What is being asked: Show every line of the listing below that contains the word "Instruction", copying each line in full. Match the word with its capitalization exactly.

Recorded information:
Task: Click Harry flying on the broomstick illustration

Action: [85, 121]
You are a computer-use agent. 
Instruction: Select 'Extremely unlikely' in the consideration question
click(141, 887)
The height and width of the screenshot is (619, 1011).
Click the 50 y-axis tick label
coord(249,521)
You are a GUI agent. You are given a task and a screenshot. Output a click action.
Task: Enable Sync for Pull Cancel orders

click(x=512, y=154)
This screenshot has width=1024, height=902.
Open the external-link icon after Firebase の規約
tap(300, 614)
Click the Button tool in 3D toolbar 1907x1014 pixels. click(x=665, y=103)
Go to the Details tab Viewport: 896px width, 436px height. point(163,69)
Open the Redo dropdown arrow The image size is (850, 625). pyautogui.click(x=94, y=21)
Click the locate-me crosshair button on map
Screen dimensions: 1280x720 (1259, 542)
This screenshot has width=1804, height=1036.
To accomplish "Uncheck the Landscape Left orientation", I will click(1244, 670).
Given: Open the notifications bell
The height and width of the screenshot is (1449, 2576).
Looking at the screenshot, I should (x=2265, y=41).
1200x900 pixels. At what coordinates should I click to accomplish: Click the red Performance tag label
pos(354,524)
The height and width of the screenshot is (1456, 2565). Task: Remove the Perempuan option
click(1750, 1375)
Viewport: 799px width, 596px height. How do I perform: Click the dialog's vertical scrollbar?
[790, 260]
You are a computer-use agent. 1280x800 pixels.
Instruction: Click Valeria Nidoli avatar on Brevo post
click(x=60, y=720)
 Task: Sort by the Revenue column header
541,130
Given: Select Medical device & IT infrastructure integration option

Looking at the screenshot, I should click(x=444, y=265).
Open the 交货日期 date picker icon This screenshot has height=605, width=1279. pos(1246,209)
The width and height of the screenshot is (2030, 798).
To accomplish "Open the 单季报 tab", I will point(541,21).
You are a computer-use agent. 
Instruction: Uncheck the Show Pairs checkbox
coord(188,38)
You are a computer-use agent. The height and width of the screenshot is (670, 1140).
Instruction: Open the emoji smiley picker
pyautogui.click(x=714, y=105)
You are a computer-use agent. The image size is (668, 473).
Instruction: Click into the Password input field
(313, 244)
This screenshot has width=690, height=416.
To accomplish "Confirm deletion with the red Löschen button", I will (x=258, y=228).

Completed exercise:
Instruction: Select 'Extremely unlikely' in the consideration question
Instruction: Click Valeria Nidoli avatar on Brevo post
Instruction: Uncheck the Show Pairs checkbox
Instruction: Open the emoji smiley picker
Instruction: Click into the Password input field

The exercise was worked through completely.